Book Review: the provocative Chuck Klosterman

By Chuck Klosterman

Book Review: the provocative Chuck KlostermanI Wear The Black Hat: Grappling With Villains (Real And Imagined)

By Chuck Klosterman

A reader doesn’t have to like the answers provided by cultural critic, novelist and New York Times Magazine ethics columnist Klosterman to agree he asks really good questions. Why, in the pentagram of key characters in the Bill Clinton-Monica Lewinsky saga—the president, the president’s wife, the special prosecutor, the White House intern, the intern’s apparent but treacherous friend—does Clinton, who cheated on his wife, abused his power position with the intern and lied about it all under oath, have better press than the rest combined? Is what’s likable about Republican presidential aspirant Newt Gingrich—his willingness to promote bizarre ideas like moon colonization—also what makes him repulsive, both being rooted in his complete indifference to other people?

Not that Klosterman doesn’t have good, meaty answers, but they are liable to irritate people. Even more annoyingly, he’s happy to tell you why you are upset: because none of us like it when our settled, socially conditioned ideas (it’s a bad thing to lie under oath) clash with our instinctive emotional reactions. Two factors dominated those emotional responses in Clinton’s case. First, he’s handsome. Physical appearance matters enormously, but while we accept this intellectually, we try to deny it in the (ironic) name of fairness. Second, Clinton never gave his personal version of events: “Everyone’s obsessed with human sexuality, but no one wants to hear about it,” Klosterman writes. The others, with the exception of Hillary Clinton, became villains by never shutting up about it.
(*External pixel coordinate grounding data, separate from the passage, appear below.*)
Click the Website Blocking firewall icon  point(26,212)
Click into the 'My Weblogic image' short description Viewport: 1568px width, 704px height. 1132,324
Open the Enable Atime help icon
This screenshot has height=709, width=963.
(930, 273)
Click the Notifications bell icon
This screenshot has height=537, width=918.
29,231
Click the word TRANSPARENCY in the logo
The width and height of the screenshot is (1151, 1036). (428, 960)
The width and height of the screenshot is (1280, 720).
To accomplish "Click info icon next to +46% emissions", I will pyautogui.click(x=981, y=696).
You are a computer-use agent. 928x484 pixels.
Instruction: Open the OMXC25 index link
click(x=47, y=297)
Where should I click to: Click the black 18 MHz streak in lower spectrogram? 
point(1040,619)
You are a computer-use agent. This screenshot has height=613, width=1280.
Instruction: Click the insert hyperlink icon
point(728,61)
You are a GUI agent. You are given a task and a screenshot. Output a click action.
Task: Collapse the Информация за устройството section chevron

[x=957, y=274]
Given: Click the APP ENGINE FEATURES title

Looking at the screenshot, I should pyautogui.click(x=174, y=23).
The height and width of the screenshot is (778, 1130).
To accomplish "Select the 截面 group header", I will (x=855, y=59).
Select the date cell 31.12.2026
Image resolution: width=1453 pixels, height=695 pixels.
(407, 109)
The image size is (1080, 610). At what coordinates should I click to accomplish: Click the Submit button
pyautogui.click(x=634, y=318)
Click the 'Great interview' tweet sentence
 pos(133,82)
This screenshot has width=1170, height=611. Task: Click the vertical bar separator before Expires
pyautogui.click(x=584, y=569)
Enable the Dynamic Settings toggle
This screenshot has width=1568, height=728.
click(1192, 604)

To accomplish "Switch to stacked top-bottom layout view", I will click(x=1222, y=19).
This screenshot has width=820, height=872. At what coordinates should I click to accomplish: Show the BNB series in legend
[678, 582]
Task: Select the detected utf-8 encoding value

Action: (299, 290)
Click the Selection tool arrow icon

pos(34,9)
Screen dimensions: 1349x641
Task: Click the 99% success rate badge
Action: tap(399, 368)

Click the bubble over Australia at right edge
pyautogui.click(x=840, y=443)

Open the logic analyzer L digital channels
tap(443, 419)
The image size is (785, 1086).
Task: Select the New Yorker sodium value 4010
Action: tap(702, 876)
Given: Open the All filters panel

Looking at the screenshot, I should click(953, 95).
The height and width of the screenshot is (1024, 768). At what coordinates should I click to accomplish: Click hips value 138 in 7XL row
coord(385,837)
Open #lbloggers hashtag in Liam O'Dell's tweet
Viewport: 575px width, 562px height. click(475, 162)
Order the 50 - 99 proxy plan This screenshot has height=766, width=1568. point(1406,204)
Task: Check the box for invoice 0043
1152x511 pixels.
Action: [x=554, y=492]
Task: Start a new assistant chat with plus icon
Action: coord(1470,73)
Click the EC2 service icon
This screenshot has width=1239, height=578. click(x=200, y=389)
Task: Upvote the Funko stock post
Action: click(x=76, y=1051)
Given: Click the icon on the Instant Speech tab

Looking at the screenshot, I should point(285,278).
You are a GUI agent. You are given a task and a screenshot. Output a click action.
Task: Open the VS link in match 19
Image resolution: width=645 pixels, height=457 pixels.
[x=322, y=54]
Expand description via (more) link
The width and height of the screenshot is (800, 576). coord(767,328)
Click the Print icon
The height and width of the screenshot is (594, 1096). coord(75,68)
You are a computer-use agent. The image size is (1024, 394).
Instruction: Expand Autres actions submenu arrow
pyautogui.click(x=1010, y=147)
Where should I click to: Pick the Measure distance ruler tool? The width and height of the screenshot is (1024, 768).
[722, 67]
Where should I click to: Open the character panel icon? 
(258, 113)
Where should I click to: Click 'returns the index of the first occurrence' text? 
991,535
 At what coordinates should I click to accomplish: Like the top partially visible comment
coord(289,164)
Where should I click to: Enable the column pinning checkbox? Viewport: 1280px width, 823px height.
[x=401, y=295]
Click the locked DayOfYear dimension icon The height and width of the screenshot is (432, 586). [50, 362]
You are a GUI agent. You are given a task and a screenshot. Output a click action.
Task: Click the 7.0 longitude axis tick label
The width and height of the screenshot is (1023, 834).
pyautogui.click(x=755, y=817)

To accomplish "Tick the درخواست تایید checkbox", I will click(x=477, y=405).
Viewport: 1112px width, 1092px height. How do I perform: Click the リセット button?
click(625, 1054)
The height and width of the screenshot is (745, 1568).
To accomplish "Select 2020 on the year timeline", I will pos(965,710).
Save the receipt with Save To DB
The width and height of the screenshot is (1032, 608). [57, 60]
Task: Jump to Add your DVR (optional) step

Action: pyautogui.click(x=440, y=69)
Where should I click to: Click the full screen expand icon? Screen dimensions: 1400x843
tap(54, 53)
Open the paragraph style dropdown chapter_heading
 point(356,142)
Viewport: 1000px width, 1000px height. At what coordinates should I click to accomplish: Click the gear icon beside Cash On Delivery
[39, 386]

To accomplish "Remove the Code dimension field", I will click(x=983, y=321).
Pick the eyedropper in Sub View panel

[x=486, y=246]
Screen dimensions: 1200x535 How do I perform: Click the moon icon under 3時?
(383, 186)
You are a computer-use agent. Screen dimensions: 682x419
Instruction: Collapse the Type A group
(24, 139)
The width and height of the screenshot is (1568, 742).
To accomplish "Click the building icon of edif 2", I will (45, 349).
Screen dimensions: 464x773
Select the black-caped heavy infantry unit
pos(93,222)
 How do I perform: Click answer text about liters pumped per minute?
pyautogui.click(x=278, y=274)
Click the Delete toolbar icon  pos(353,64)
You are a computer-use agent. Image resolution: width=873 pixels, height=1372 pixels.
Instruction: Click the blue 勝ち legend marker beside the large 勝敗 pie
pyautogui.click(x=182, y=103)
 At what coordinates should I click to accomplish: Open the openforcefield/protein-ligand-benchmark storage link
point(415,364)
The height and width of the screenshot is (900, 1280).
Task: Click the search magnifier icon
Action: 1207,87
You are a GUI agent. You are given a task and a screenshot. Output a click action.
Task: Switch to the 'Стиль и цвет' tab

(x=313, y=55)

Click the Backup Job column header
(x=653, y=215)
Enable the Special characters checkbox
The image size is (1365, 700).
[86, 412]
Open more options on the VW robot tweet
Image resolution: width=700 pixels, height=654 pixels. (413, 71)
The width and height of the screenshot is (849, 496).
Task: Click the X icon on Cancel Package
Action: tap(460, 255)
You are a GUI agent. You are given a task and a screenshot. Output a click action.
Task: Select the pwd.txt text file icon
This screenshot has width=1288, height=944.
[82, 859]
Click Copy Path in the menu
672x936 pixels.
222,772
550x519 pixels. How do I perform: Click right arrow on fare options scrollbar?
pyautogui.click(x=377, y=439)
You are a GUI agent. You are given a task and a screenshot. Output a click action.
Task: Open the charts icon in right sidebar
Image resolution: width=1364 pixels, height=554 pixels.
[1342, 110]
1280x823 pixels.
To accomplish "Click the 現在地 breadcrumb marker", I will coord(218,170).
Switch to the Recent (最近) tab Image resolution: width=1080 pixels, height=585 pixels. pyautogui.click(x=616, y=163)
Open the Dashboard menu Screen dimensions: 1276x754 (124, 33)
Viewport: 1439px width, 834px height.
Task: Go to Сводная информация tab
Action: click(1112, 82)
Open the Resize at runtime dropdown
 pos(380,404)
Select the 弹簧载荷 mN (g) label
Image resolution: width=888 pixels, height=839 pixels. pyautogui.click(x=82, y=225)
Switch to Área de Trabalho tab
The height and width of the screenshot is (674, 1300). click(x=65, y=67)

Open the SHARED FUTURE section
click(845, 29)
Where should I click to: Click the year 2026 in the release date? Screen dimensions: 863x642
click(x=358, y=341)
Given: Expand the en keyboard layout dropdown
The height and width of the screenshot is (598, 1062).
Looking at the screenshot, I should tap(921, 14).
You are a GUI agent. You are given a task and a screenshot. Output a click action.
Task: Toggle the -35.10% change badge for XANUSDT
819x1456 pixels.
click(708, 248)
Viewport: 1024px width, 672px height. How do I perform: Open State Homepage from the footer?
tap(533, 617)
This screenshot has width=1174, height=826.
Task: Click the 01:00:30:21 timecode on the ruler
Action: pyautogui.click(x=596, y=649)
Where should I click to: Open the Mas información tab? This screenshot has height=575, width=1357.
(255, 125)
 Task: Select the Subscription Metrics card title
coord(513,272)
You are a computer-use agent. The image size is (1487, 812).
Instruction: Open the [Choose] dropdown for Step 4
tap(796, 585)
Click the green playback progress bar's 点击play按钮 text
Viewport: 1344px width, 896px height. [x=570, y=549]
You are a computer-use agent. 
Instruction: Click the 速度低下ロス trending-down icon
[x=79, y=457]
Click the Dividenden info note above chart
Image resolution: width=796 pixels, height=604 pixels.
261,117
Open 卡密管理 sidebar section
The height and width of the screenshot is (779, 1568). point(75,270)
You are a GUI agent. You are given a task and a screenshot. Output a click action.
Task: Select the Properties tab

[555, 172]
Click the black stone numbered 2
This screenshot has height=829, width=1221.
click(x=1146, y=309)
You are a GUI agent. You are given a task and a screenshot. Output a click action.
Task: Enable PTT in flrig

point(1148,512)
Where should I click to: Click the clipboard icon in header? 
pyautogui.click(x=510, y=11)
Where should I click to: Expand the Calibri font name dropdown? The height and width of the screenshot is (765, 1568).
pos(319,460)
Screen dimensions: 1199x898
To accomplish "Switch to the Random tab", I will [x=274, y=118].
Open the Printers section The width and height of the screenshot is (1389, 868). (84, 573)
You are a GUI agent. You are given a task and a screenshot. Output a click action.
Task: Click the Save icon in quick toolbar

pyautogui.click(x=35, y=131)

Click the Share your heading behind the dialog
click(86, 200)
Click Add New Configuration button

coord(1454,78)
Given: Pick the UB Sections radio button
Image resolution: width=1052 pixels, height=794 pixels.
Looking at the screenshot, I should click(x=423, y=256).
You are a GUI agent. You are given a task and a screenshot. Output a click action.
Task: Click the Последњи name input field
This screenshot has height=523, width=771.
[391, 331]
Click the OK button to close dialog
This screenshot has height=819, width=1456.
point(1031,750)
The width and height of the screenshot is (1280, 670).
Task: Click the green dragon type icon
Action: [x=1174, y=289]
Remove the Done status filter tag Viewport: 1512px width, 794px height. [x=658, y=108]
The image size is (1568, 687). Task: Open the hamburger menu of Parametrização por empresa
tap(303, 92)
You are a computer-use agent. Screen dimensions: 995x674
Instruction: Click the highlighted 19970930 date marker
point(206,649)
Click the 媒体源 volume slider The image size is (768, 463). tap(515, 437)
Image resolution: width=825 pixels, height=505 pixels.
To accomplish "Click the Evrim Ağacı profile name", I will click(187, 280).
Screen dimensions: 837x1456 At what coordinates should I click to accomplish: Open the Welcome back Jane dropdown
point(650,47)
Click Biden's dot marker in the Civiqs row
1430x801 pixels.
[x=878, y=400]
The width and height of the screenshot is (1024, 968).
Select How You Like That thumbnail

There is quite a lot of this sort of reasoning in Black Hat, including an explanation of how once-beloved football coach Joe Paterno carries more blame for the Penn State child sexual abuse scandal than the actual rapist, Jerry Sandusky. That is the prime case that leads to the author’s guiding rule: In any situation, “the villain is the person who knows the most but cares the least.” For every situation where that works splendidly (Paterno, O.J. Simpson), Klosterman provides one (Julian Assange, Satan) where it’s arguable and even offensive. Or maybe that’s the whole point of this endlessly thought-provoking book.